## Your goal
Write out, with no changes, every line starting at the one that contains "Click empty right side of Cannot Say box" and ending at the last line of the data below. Leave pictures out.

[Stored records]
- - -

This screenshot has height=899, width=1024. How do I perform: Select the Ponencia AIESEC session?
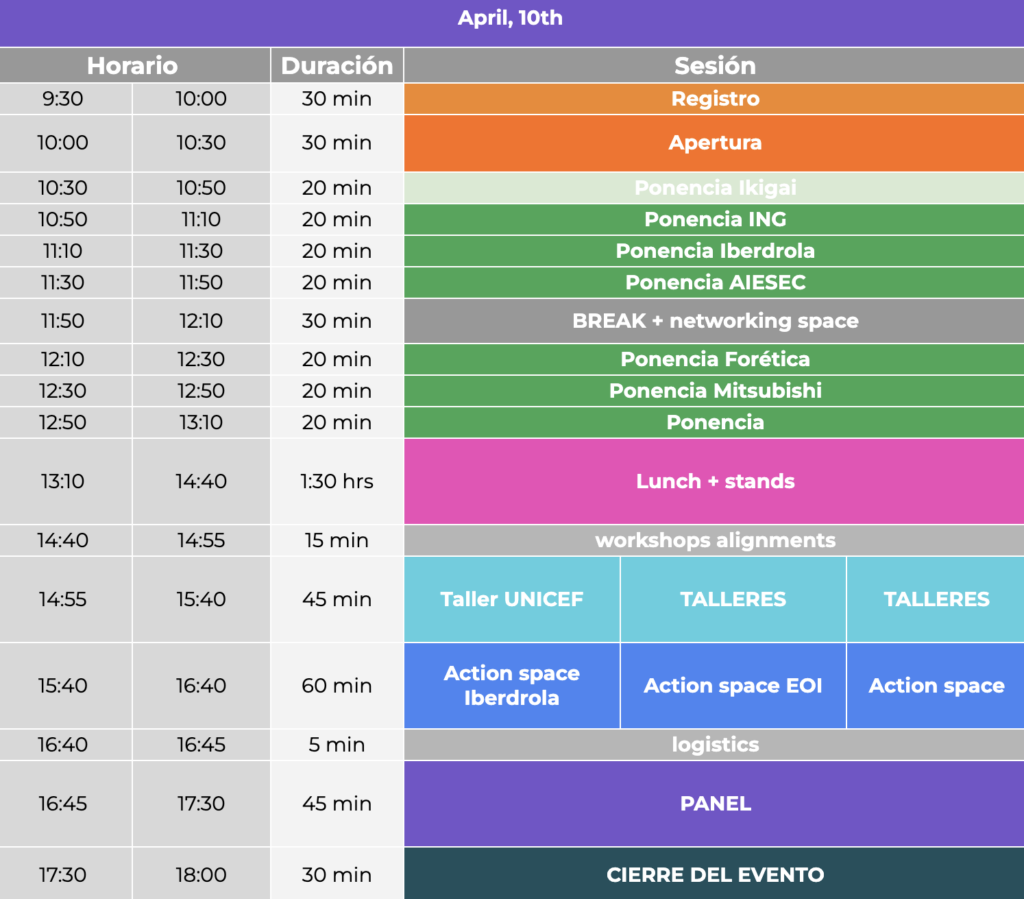[x=714, y=283]
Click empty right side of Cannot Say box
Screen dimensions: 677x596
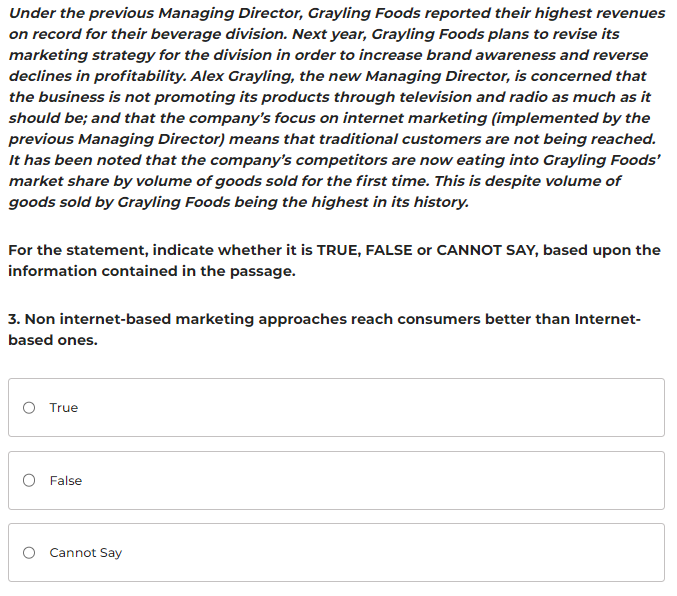(x=450, y=553)
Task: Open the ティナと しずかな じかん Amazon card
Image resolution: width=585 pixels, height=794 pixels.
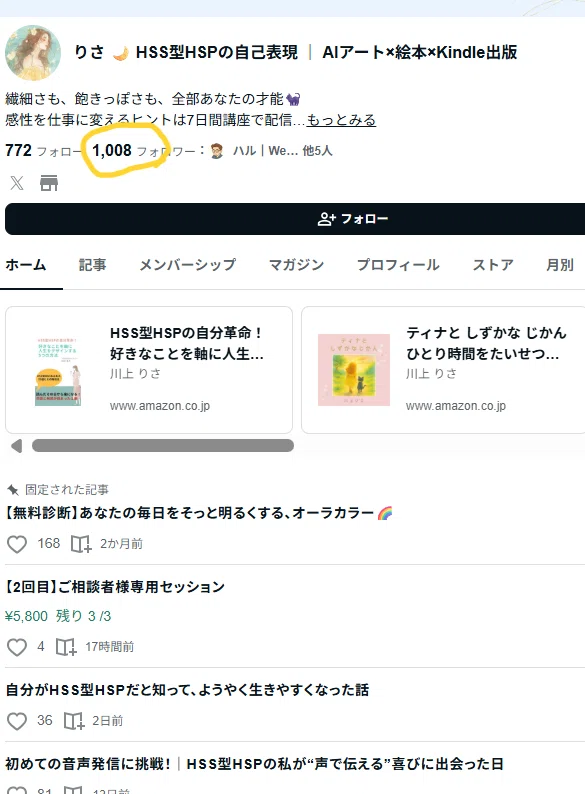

- - -

## Solved problem
Click empty right side of Cannot Say box
Screen dimensions: 677x596
(x=450, y=553)
Task: Open the ティナと しずかな じかん Amazon card
Image resolution: width=585 pixels, height=794 pixels.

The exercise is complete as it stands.